Conheça o Ródio, o metal mais caro e precioso do mundo

Publicado em 20/08/23 às 07:34

Devido à sua incrível versatilidade, o ouro é amplamente apreciado por sua condutividade, durabilidade e estética, garantindo seu lugar firme entre os cinco metais mais valiosos. Atualmente, o ouro é cotado a mais de $1.850 por onça, o que é impressionante, mas insignificante quando comparado ao valor do ródio.

O ródio é atualmente o metal precioso mais caro e um dos mais raros da Terra, avaliado em $10.300 por onça. Sua extração é notavelmente desafiadora, exigindo métodos complexos e custosos. No entanto, a questão que permanece é: O que exatamente torna esse metal tão precioso e caro?

A resposta reside nas propriedades notáveis do ródio. Ele é praticamente impermeável ao oxigênio, o que o qualifica como um metal nobre e o torna um catalisador perfeito, resistente tanto à corrosão quanto à oxidação. Além disso, sua robustez geral e seu impressionante ponto de fusão de 1.964 graus Celsius (3.567 graus Fahrenheit) o colocam em destaque entre os metais do grupo da platina, ao lado de elementos como platina, paládio, ósmio, irídio e rutênio.

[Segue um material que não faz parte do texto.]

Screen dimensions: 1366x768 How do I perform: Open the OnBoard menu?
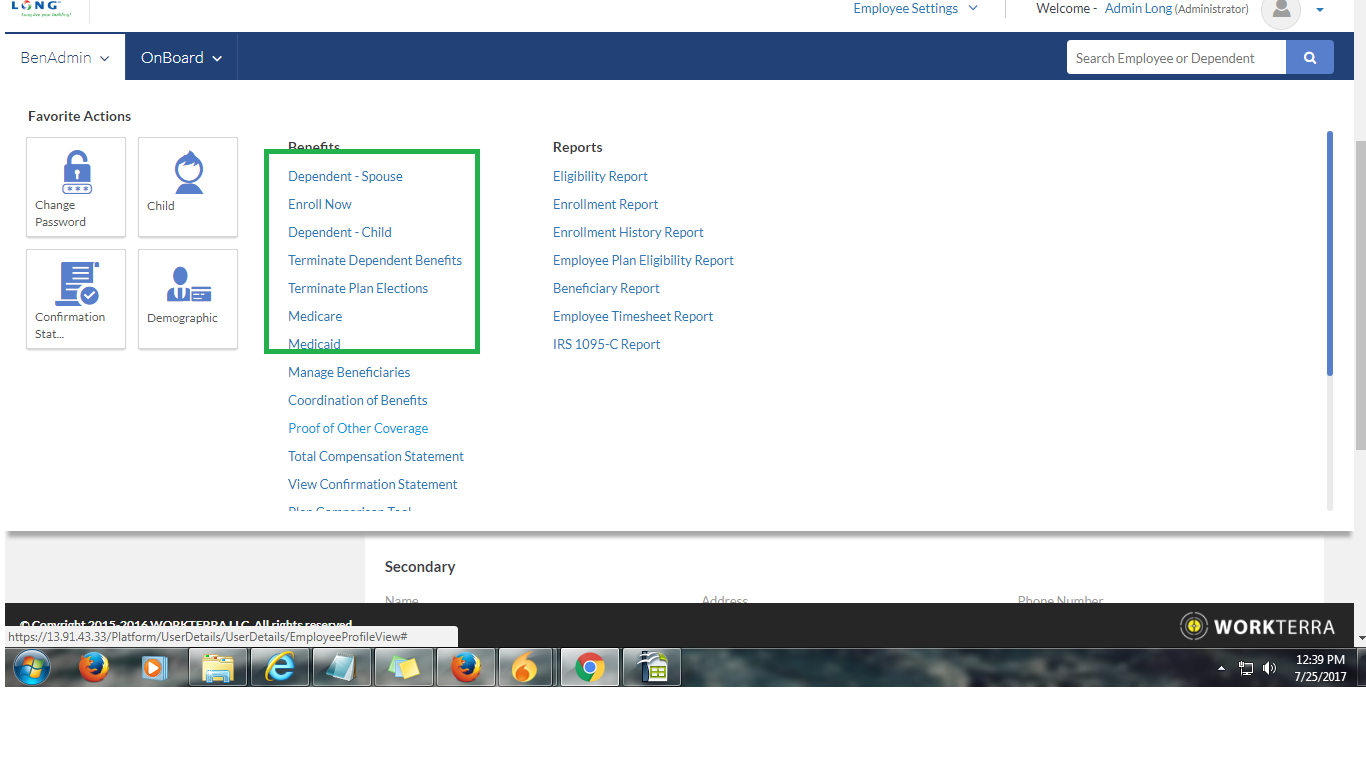pyautogui.click(x=181, y=58)

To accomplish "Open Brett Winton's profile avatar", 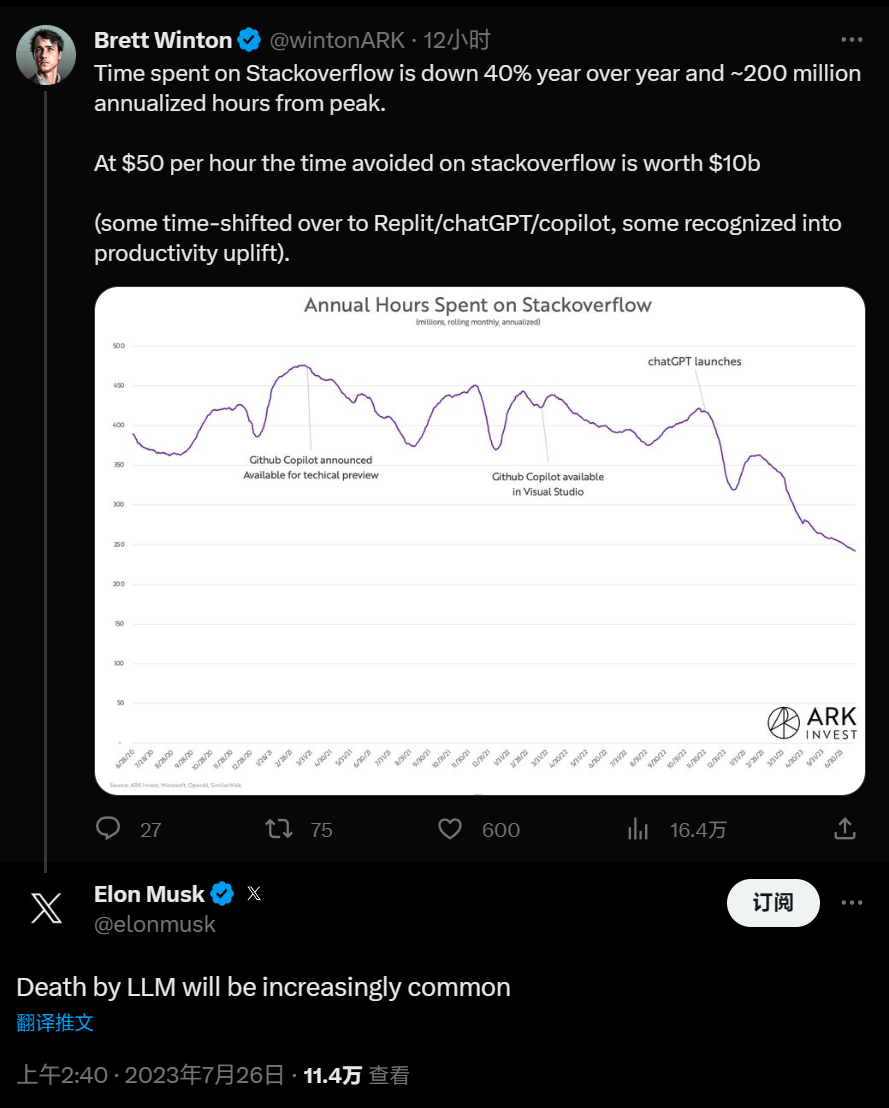I will [46, 55].
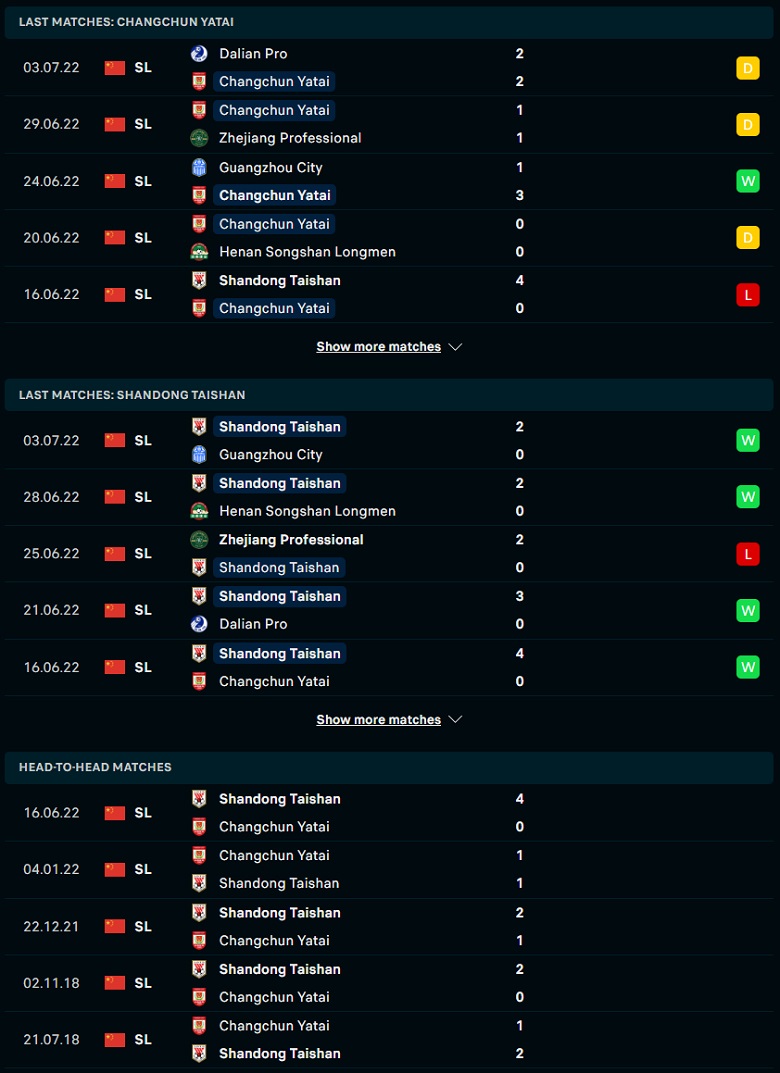Expand chevron under Changchun Yatai last matches
The width and height of the screenshot is (780, 1073).
pos(455,347)
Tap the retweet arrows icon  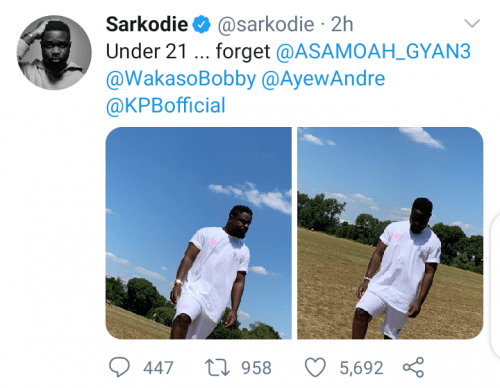[x=217, y=367]
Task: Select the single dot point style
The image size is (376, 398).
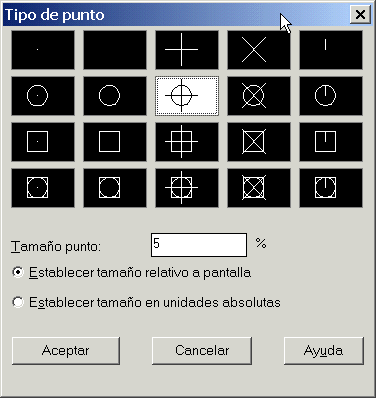Action: click(43, 50)
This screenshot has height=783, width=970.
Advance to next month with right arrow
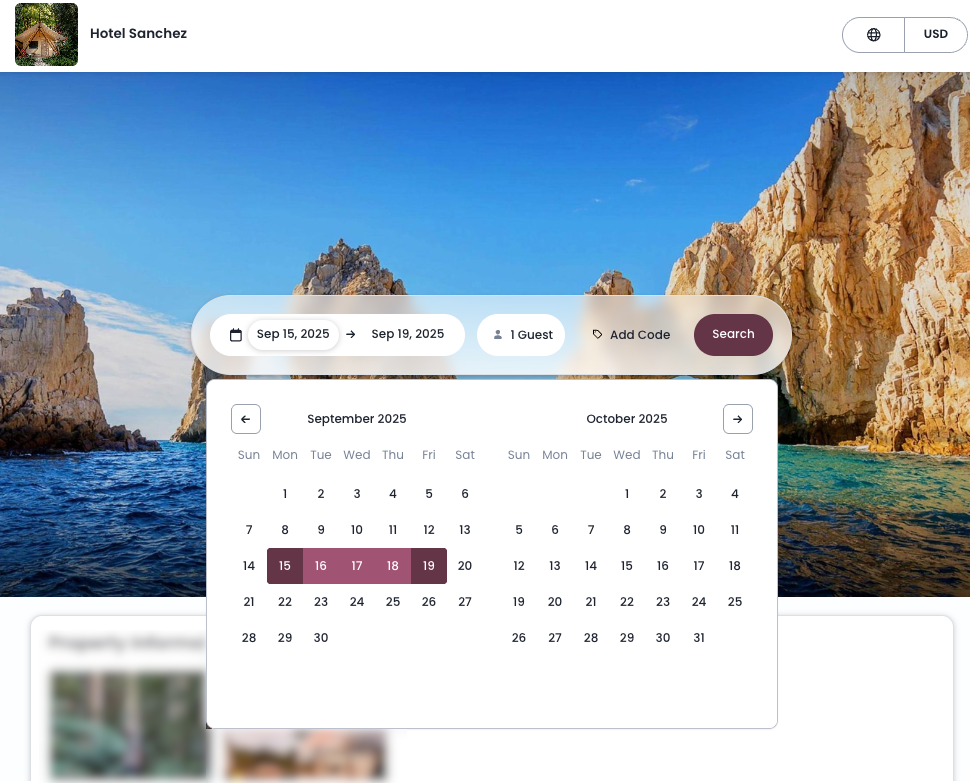(x=737, y=419)
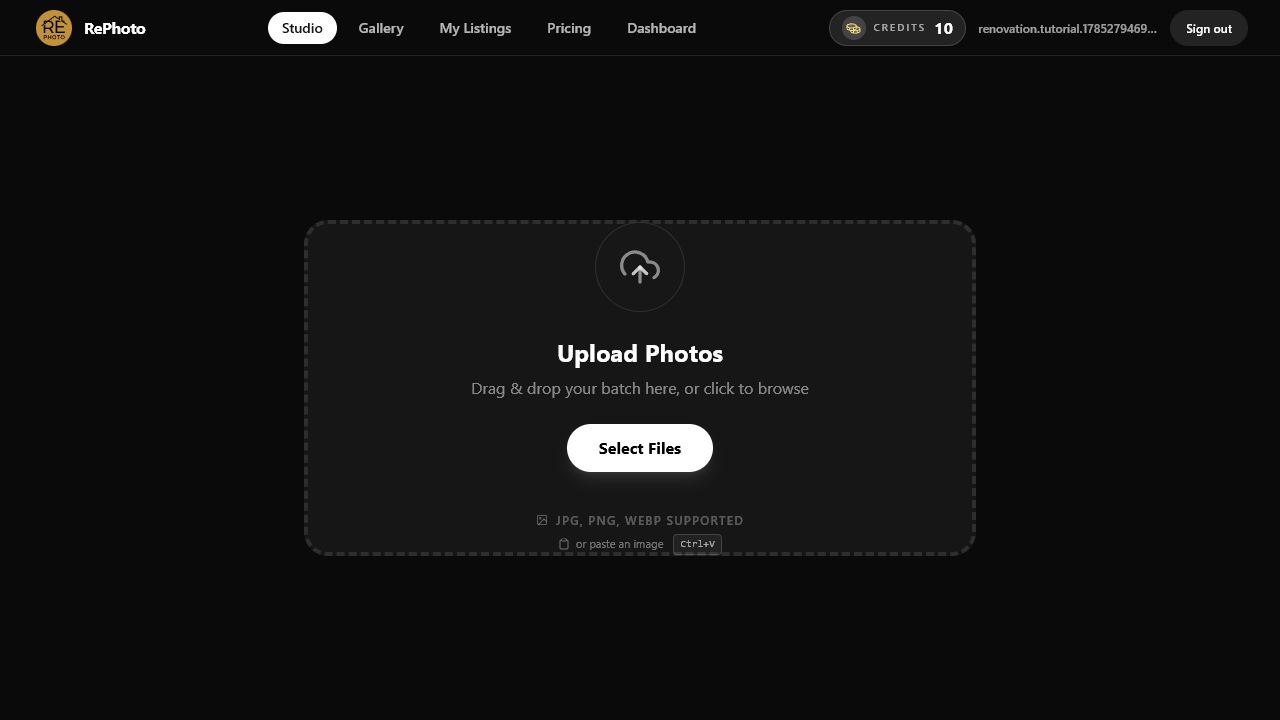Viewport: 1280px width, 720px height.
Task: Click the clipboard paste icon
Action: pos(564,544)
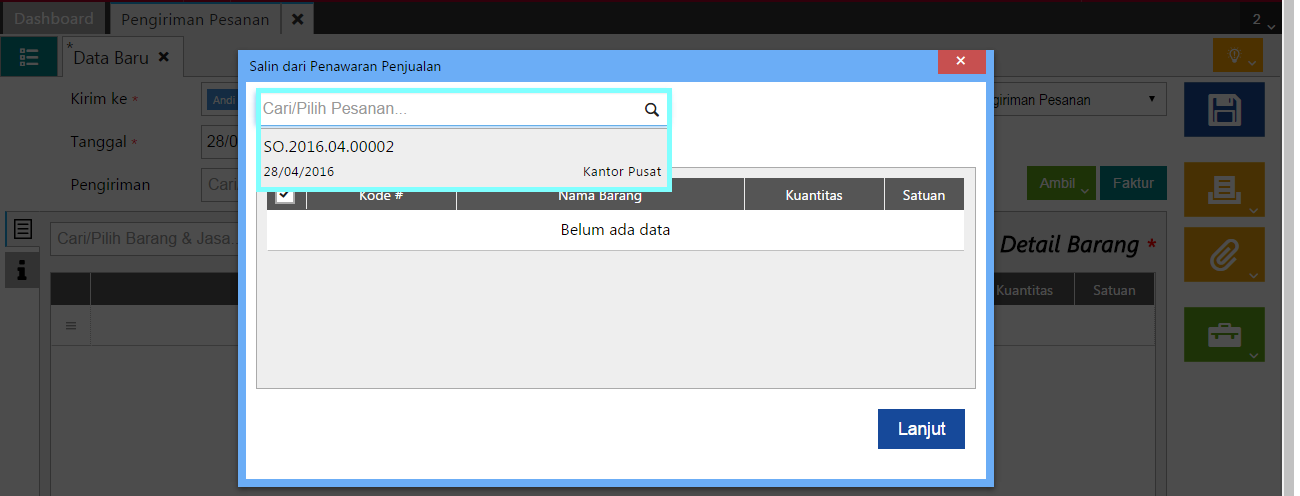Select the Pengiriman Pesanan tab
The image size is (1300, 496).
(x=195, y=19)
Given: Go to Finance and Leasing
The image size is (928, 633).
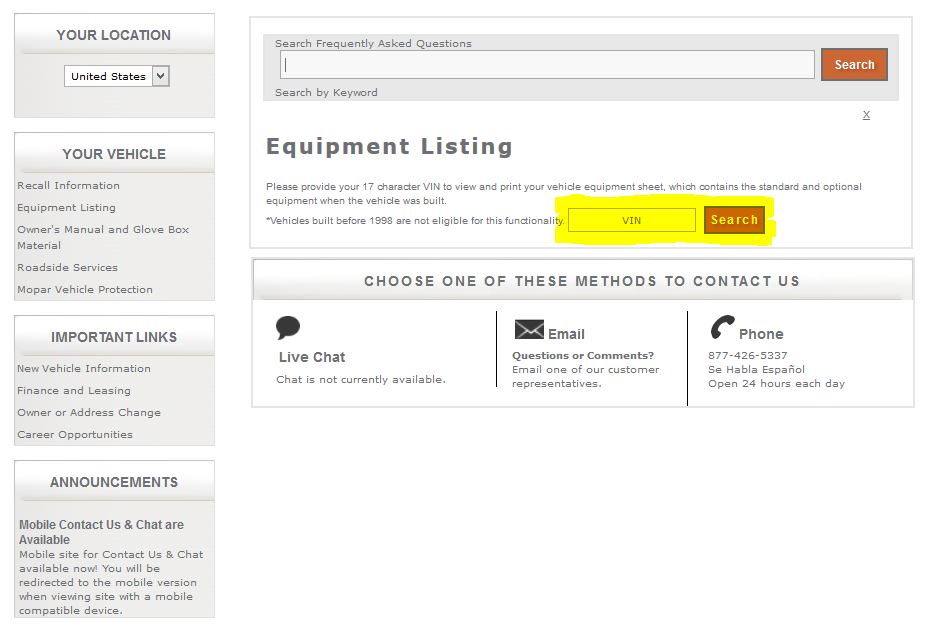Looking at the screenshot, I should click(x=74, y=391).
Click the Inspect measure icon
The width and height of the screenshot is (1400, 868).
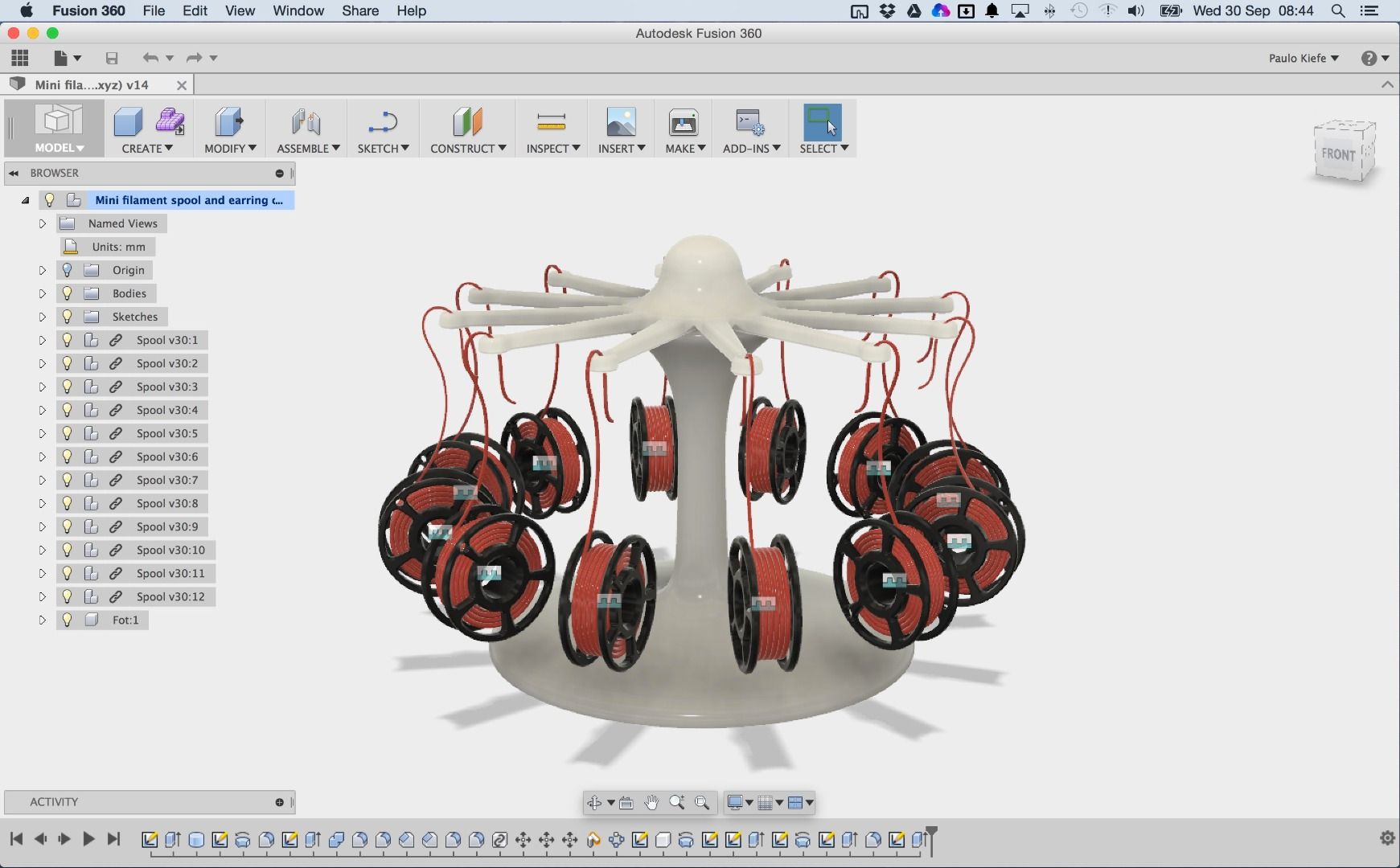pyautogui.click(x=551, y=122)
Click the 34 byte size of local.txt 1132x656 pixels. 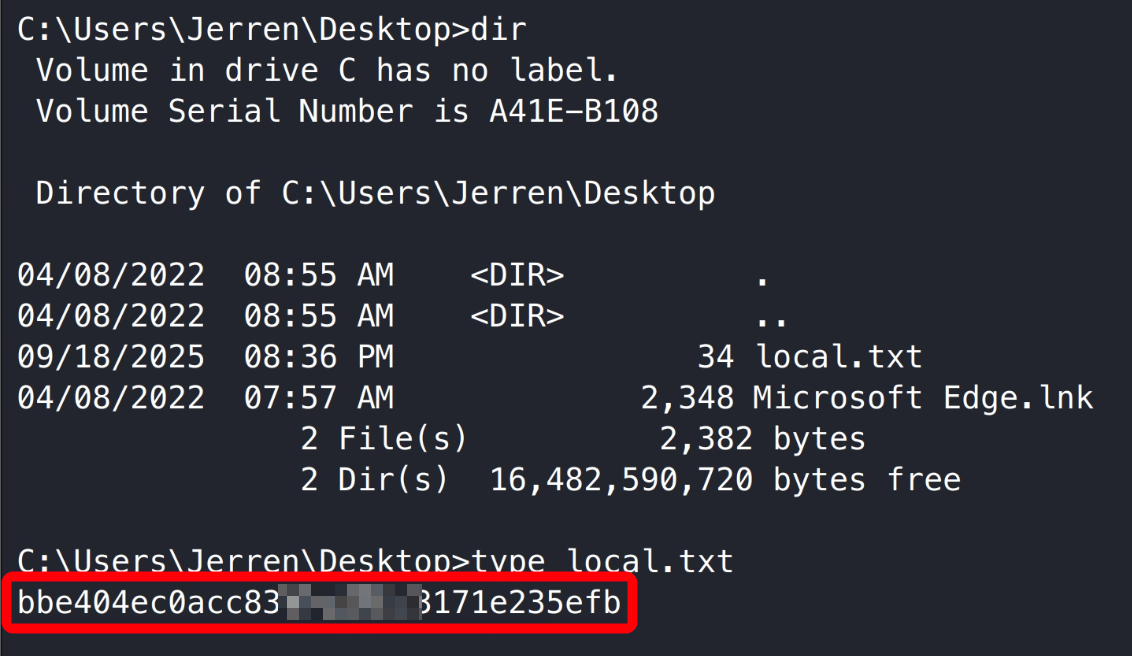point(715,355)
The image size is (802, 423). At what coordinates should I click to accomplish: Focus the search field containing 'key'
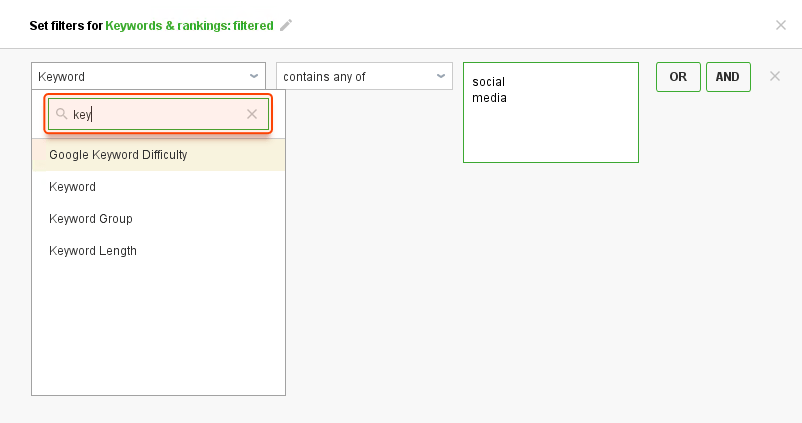pyautogui.click(x=158, y=114)
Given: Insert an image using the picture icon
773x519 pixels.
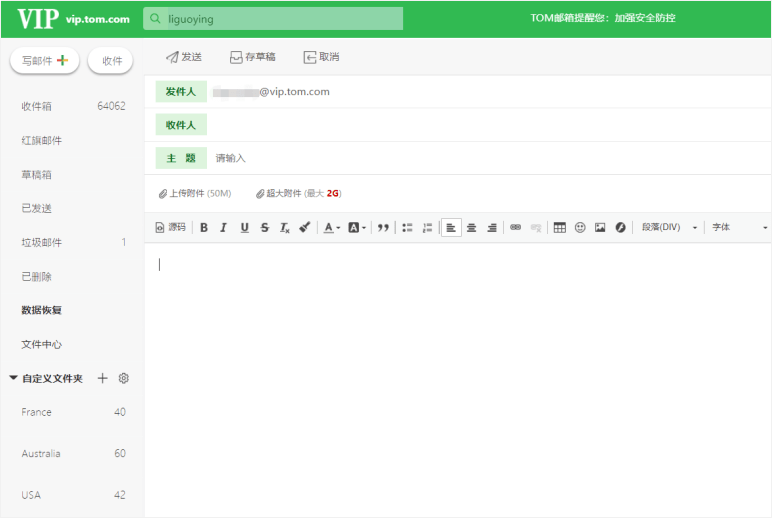Looking at the screenshot, I should click(x=600, y=228).
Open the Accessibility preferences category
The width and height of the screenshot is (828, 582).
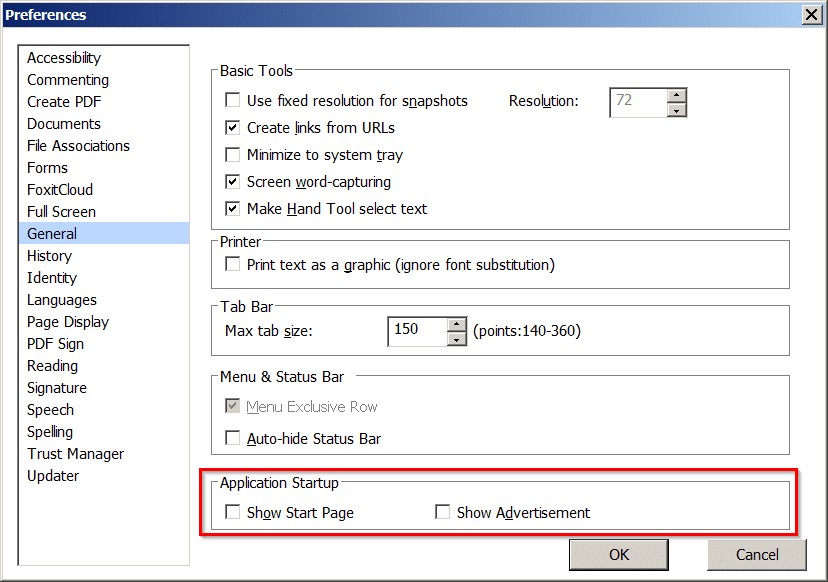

A capacidade do ródio de suportar temperaturas extremas, seja na água ou no ar, atingindo até 600 graus Celsius (1.112 graus Fahrenheit), e permanecer insolúvel na maioria dos ácidos, o torna altamente versátil para uma variedade de aplicações, incluindo uso em veículos automotores, aeronaves, contatos elétricos e termopares de alta temperatura, bem como fios de resistência.

O ródio é o mais raro dos metais do grupo da platina, ocorrendo em uma proporção minúscula de cerca de 0,000037 partes por milhão na crosta terrestre, em comparação com o ouro, que é encontrado em uma abundância de cerca de 0,0013 partes por milhão, de acordo com a Royal Society of Chemistry. A produção principal desse metal precioso ocorre principalmente na África do Sul e na Rússia e pode ser um subproduto do refinamento de minérios de cobre e níquel, que contêm até 0,1% de ródio. Anualmente, cerca de 16 toneladas de ródio são produzidas, enquanto estima-se que existam reservas de aproximadamente 3.000 toneladas.

A história do ródio remonta a 1803, quando o químico inglês William Hyde Wollaston extraiu o elemento de um minério de platina encontrado na América do Sul. Essa descoberta ocorreu logo após a identificação de outro metal do grupo da platina, o paládio. Normalmente encontrado junto com depósitos de platina, o ródio foi isolado da amostra de Wollaston por meio da remoção da platina e do paládio, resultando em um pó vermelho escuro que foi posteriormente tratado com gás hidrogênio para revelar o precioso metal ródio.

Embora o ródio sólido tenha uma brilhante coloração prateada, seu nome deriva da palavra grega “rodon”, que significa rosa, devido à cor vermelha dos sais desse metal.

Apesar de sua extrema raridade e beleza, é notável que, em 2019, quase 90% da demanda por ródio estava relacionada ao setor de catalisadores automotivos, especificamente na produção de conversores catalíticos. Isso pode parecer uma aplicação modesta para um dos metais preciosos mais raros da Terra, mas demonstra sua importância crítica na redução de emissões de poluentes no setor automotivo.

O ródio desempenha um papel fundamental na melhoria da qualidade do ar ao converter gases nocivos em emissões menos prejudiciais, destacando sua relevância tanto para a indústria quanto para o meio ambiente.